Photo : Céline

Un examen critique de la putophobie française

Pour Comme Nous Brûlons, Nikita Bellucci, Morgane Merteuil et Ramona reviennent sur la pluralité de définitions et l’expression quotidienne de la putophobie.

Pour la seconde édition de Comme nous brûlons – ardent festival qui donne libre parole pour élargir les réflexions sur les causes féministes et queer – les organisatrices (Maria Knoch, co-fondatrice, Jasmin Le Malin, co-organisateur, Retard Magazine et des membres de la Brigade du Stupre et des Amours Alternatives) s’intéressent plus en détail aux insultes que subissent les femmes et personnes trans. Salope : foncièrement notoire. Traînée. Putain. Ou son alter-ego : Pute.

Après la loi, les travailleuses du sexe ont dû s’isoler de plus en plus dans les bois pour rassurer le client face à la police, et pour ne pas être tabassées par des criminels qui viennent les voir. Le client offre encore plus d’argent pour avoir des rapports sans protection et les femmes – qui n’ont pas davantage de clients – ne peuvent plus faire face financièrement pour payer leur loyer, leur chambre d’hôtel, pour manger. Elles acceptent et deviennent séropositives après cette loi. C’est une loi de santé publique et sociale, et elle nous met encore plus en danger.
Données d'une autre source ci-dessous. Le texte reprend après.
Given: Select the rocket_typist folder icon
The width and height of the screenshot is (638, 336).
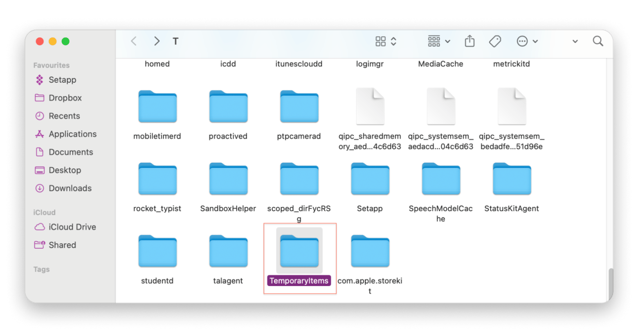Looking at the screenshot, I should pos(157,179).
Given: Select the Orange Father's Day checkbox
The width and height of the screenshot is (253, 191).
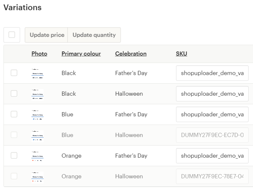Looking at the screenshot, I should (x=14, y=155).
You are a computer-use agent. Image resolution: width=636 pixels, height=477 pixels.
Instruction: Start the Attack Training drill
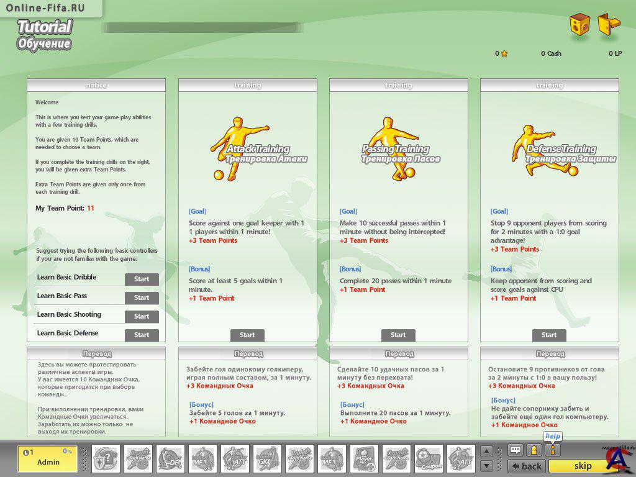point(247,335)
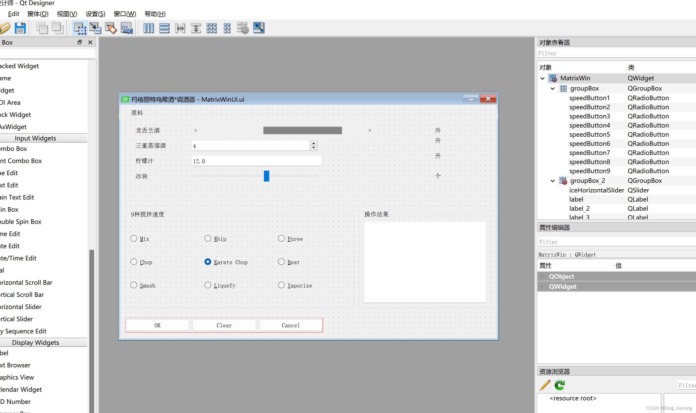Select the Karate Chop radio button
The width and height of the screenshot is (696, 413).
207,262
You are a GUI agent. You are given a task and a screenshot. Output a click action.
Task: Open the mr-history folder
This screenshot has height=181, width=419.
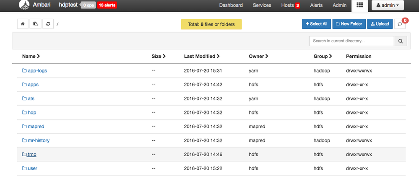(x=38, y=140)
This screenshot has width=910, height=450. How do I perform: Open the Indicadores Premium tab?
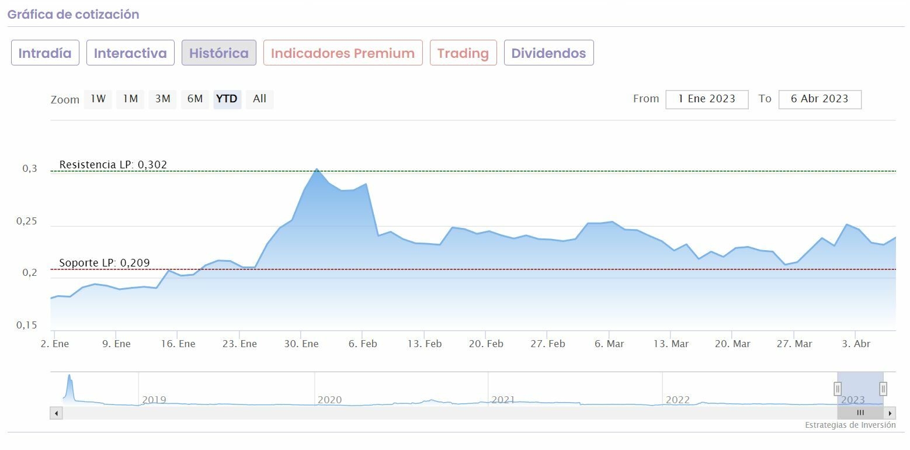click(343, 53)
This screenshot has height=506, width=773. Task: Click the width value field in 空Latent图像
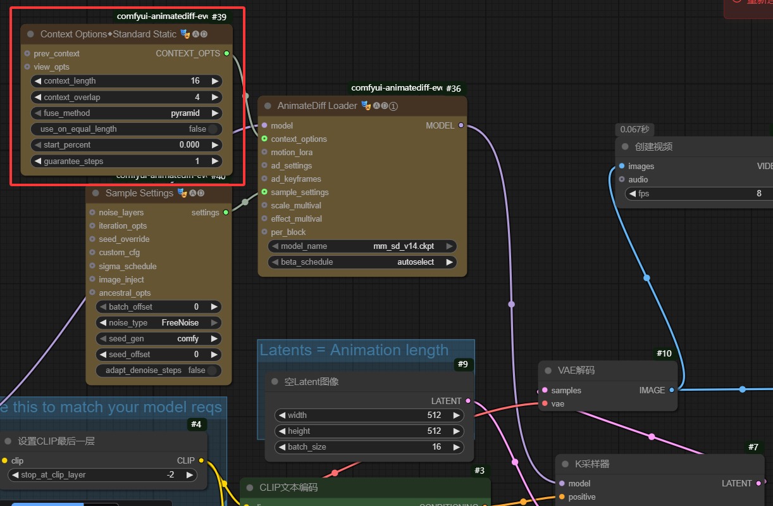pyautogui.click(x=369, y=415)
Ramona

C’est sur cette ultime injure que se sont penchées Marine Normand (co-fondatrice et rédactrice en chef de Retard Magazine), Nastasia Hadjadji (émission Music HerStory et journaliste) en invitant Nikita Bellucci (ancienne actrice porno), Ramona (membre de l’association Acceptess-T pour la sécurité des personnes trans’) et Morgane Merteuil (travailleuse du sexe et militante féministe auteure de l’ouvrage Libérez le féminisme paru en 2012).

À partir du moment où j’ai décidé de faire ce que je voulais de mon corps et de faire le choix d’être actrice porno, c’est comme si on m’enlevait toute capacité de réflexion, de réfléchir, de m’exprimer. Quand j’ai commencé à m’exprimer sur des faits, par exemple Monsanto ou n’importe quel fait de société, j’étais insultée « Retourne sucer des bites », « T’es qu’une pute, t’es qu’une merde, etc ». […] Et un jour je me suis dit, c’est simple, tu vas te relever et tu vas te battre. Nikita Bellucci

Une heure durant, le trio interroge les enjeux vécus par les femmes confrontées à cette insulte récurrente. Quels stigmates recouvre-t-elle ? Quel impact sur les femmes ? Les femmes sont-elles toutes des putes ? Quels mécanismes de défense, qu’ils soient physiques, verbaux ou mentaux, à adopter face à la persistance de ces attaques ? Quelle place pour les travailleuses du sexe – dans une société où la pénalisation de la prostitution touche avant tout les prostituées féminines et trans ? Nombre d’interrogations signifiantes pour ces femmes qui, tout en évoquant leurs parcours propres, reviennent sur la nécessaire création d’une inclination commune pour faire face au patriarcat.